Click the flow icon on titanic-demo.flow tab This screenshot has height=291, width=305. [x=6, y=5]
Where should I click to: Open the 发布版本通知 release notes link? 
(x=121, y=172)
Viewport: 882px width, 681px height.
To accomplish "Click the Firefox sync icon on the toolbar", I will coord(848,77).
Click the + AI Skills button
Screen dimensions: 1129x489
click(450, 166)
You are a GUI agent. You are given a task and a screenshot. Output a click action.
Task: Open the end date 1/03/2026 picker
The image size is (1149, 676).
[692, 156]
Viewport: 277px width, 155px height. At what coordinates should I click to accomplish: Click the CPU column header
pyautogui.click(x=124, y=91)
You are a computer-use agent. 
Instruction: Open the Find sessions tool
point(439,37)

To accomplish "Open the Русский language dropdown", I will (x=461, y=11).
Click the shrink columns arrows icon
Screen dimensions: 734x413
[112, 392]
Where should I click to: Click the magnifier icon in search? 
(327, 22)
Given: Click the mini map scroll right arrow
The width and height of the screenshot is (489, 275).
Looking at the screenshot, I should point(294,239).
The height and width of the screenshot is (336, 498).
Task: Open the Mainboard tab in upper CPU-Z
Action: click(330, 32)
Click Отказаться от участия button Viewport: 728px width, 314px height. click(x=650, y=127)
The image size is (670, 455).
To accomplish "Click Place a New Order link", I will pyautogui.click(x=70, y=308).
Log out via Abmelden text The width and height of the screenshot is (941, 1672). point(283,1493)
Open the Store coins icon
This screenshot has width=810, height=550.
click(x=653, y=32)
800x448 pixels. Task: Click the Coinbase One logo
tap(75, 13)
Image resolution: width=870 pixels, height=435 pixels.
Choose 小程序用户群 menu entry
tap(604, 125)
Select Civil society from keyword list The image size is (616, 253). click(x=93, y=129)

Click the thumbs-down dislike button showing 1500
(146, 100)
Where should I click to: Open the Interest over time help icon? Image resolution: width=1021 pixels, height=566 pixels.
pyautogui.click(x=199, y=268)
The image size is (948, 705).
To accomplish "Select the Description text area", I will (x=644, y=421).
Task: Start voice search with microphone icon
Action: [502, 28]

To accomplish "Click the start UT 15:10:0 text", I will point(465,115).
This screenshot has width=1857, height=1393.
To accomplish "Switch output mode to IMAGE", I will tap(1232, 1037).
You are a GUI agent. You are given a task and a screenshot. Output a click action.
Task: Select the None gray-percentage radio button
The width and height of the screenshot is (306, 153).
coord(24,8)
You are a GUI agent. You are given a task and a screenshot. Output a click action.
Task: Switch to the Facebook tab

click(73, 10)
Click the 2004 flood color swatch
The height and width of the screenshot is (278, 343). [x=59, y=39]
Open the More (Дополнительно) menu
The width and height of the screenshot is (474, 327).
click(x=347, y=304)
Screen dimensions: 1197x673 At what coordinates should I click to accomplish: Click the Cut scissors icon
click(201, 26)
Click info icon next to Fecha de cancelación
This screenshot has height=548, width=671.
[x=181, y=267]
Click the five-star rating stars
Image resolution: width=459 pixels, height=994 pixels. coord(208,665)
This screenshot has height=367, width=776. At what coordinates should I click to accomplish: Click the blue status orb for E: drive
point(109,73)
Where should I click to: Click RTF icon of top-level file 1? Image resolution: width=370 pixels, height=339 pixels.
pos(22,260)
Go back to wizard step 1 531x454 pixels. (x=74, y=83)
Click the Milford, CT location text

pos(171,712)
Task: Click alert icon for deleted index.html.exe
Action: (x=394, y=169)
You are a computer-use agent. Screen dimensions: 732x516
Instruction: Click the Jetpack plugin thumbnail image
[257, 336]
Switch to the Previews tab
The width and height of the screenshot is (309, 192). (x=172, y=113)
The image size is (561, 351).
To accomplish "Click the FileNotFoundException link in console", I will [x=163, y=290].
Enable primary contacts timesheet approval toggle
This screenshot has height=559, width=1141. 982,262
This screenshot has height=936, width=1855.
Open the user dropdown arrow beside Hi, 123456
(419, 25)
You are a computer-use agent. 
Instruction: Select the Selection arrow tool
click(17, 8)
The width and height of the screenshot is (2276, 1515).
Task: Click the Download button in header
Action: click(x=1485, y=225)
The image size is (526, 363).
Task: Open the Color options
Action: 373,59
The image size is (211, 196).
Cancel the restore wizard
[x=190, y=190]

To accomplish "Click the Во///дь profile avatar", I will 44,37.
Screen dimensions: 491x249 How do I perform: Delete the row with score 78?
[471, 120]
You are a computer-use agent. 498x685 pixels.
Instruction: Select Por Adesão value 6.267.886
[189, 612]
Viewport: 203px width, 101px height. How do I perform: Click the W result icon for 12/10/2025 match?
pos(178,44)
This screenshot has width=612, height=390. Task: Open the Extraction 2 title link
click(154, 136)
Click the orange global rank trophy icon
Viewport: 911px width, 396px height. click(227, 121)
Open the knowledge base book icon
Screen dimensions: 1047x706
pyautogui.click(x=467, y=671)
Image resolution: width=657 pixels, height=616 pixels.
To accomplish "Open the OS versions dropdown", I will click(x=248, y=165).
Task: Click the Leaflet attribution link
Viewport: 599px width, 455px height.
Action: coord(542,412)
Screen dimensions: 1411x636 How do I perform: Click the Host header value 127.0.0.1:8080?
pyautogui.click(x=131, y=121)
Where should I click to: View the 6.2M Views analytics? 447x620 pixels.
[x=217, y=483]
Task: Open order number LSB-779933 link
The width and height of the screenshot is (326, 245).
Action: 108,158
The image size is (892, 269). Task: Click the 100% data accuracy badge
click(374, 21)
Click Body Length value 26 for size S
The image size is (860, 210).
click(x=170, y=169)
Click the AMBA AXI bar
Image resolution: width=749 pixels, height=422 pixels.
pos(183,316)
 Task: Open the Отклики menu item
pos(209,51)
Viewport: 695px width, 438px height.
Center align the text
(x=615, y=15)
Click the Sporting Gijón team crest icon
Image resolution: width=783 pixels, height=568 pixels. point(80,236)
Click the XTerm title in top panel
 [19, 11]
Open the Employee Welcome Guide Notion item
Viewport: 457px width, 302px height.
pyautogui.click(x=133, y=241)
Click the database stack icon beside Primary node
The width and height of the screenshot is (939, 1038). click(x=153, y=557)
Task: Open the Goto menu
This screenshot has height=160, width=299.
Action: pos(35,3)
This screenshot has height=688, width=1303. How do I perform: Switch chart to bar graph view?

◇ ◇ ◇ ◇ ◇ ◇ ◇

Copy every one of the rows above word for word.

Click the flow icon on titanic-demo.flow tab This screenshot has height=291, width=305. [x=6, y=5]
Where should I click to: Open the 发布版本通知 release notes link? 
(x=121, y=172)
Viewport: 882px width, 681px height.
To accomplish "Click the Firefox sync icon on the toolbar", I will coord(848,77).
Click the + AI Skills button
Screen dimensions: 1129x489
click(450, 166)
You are a GUI agent. You are given a task and a screenshot. Output a click action.
Task: Open the end date 1/03/2026 picker
The image size is (1149, 676).
[692, 156]
Viewport: 277px width, 155px height. At what coordinates should I click to accomplish: Click the CPU column header
pyautogui.click(x=124, y=91)
You are a computer-use agent. 
Instruction: Open the Find sessions tool
point(439,37)

To accomplish "Open the Русский language dropdown", I will (x=461, y=11).
Click the shrink columns arrows icon
Screen dimensions: 734x413
[112, 392]
Where should I click to: Click the magnifier icon in search? 
(327, 22)
Given: Click the mini map scroll right arrow
The width and height of the screenshot is (489, 275).
Looking at the screenshot, I should point(294,239).
The height and width of the screenshot is (336, 498).
Task: Open the Mainboard tab in upper CPU-Z
Action: click(330, 32)
Click Отказаться от участия button Viewport: 728px width, 314px height. click(x=650, y=127)
The image size is (670, 455).
To accomplish "Click Place a New Order link", I will pyautogui.click(x=70, y=308).
Log out via Abmelden text The width and height of the screenshot is (941, 1672). point(283,1493)
Open the Store coins icon
This screenshot has width=810, height=550.
click(x=653, y=32)
800x448 pixels. Task: Click the Coinbase One logo
tap(75, 13)
Image resolution: width=870 pixels, height=435 pixels.
Choose 小程序用户群 menu entry
tap(604, 125)
Select Civil society from keyword list The image size is (616, 253). click(x=93, y=129)

Click the thumbs-down dislike button showing 1500
(146, 100)
Where should I click to: Open the Interest over time help icon? Image resolution: width=1021 pixels, height=566 pixels.
pyautogui.click(x=199, y=268)
The image size is (948, 705).
To accomplish "Select the Description text area", I will (x=644, y=421).
Task: Start voice search with microphone icon
Action: [502, 28]

To accomplish "Click the start UT 15:10:0 text", I will point(465,115).
This screenshot has width=1857, height=1393.
To accomplish "Switch output mode to IMAGE", I will tap(1232, 1037).
You are a GUI agent. You are given a task and a screenshot. Output a click action.
Task: Select the None gray-percentage radio button
The width and height of the screenshot is (306, 153).
coord(24,8)
You are a GUI agent. You are given a task and a screenshot. Output a click action.
Task: Switch to the Facebook tab

click(73, 10)
Click the 2004 flood color swatch
The height and width of the screenshot is (278, 343). [x=59, y=39]
Open the More (Дополнительно) menu
The width and height of the screenshot is (474, 327).
click(x=347, y=304)
Screen dimensions: 1197x673 At what coordinates should I click to accomplish: Click the Cut scissors icon
click(201, 26)
Click info icon next to Fecha de cancelación
This screenshot has height=548, width=671.
[x=181, y=267]
Click the five-star rating stars
Image resolution: width=459 pixels, height=994 pixels. coord(208,665)
This screenshot has height=367, width=776. At what coordinates should I click to accomplish: Click the blue status orb for E: drive
point(109,73)
Where should I click to: Click RTF icon of top-level file 1? Image resolution: width=370 pixels, height=339 pixels.
pos(22,260)
Go back to wizard step 1 531x454 pixels. (x=74, y=83)
Click the Milford, CT location text

pos(171,712)
Task: Click alert icon for deleted index.html.exe
Action: (x=394, y=169)
You are a computer-use agent. Screen dimensions: 732x516
Instruction: Click the Jetpack plugin thumbnail image
[257, 336]
Switch to the Previews tab
The width and height of the screenshot is (309, 192). (x=172, y=113)
The image size is (561, 351).
To accomplish "Click the FileNotFoundException link in console", I will [x=163, y=290].
Enable primary contacts timesheet approval toggle
This screenshot has height=559, width=1141. 982,262
This screenshot has height=936, width=1855.
Open the user dropdown arrow beside Hi, 123456
(419, 25)
You are a computer-use agent. 
Instruction: Select the Selection arrow tool
click(17, 8)
The width and height of the screenshot is (2276, 1515).
Task: Click the Download button in header
Action: click(x=1485, y=225)
The image size is (526, 363).
Task: Open the Color options
Action: 373,59
The image size is (211, 196).
Cancel the restore wizard
[x=190, y=190]

To accomplish "Click the Во///дь profile avatar", I will 44,37.
Screen dimensions: 491x249 How do I perform: Delete the row with score 78?
[471, 120]
You are a computer-use agent. 498x685 pixels.
Instruction: Select Por Adesão value 6.267.886
[189, 612]
Viewport: 203px width, 101px height. How do I perform: Click the W result icon for 12/10/2025 match?
pos(178,44)
This screenshot has width=612, height=390. Task: Open the Extraction 2 title link
click(154, 136)
Click the orange global rank trophy icon
Viewport: 911px width, 396px height. click(227, 121)
Open the knowledge base book icon
Screen dimensions: 1047x706
pyautogui.click(x=467, y=671)
Image resolution: width=657 pixels, height=616 pixels.
To accomplish "Open the OS versions dropdown", I will click(x=248, y=165).
Task: Click the Leaflet attribution link
Viewport: 599px width, 455px height.
Action: coord(542,412)
Screen dimensions: 1411x636 How do I perform: Click the Host header value 127.0.0.1:8080?
pyautogui.click(x=131, y=121)
Where should I click to: View the 6.2M Views analytics? 447x620 pixels.
[x=217, y=483]
Task: Open order number LSB-779933 link
The width and height of the screenshot is (326, 245).
Action: 108,158
The image size is (892, 269). Task: Click the 100% data accuracy badge
click(374, 21)
Click Body Length value 26 for size S
The image size is (860, 210).
click(x=170, y=169)
Click the AMBA AXI bar
Image resolution: width=749 pixels, height=422 pixels.
pos(183,316)
 Task: Open the Отклики menu item
pos(209,51)
Viewport: 695px width, 438px height.
Center align the text
(x=615, y=15)
Click the Sporting Gijón team crest icon
Image resolution: width=783 pixels, height=568 pixels. point(80,236)
Click the XTerm title in top panel
 [19, 11]
Open the Employee Welcome Guide Notion item
Viewport: 457px width, 302px height.
pyautogui.click(x=133, y=241)
Click the database stack icon beside Primary node
The width and height of the screenshot is (939, 1038). click(x=153, y=557)
Task: Open the Goto menu
This screenshot has height=160, width=299.
Action: pos(35,3)
This screenshot has height=688, width=1303. How do I perform: Switch chart to bar graph view?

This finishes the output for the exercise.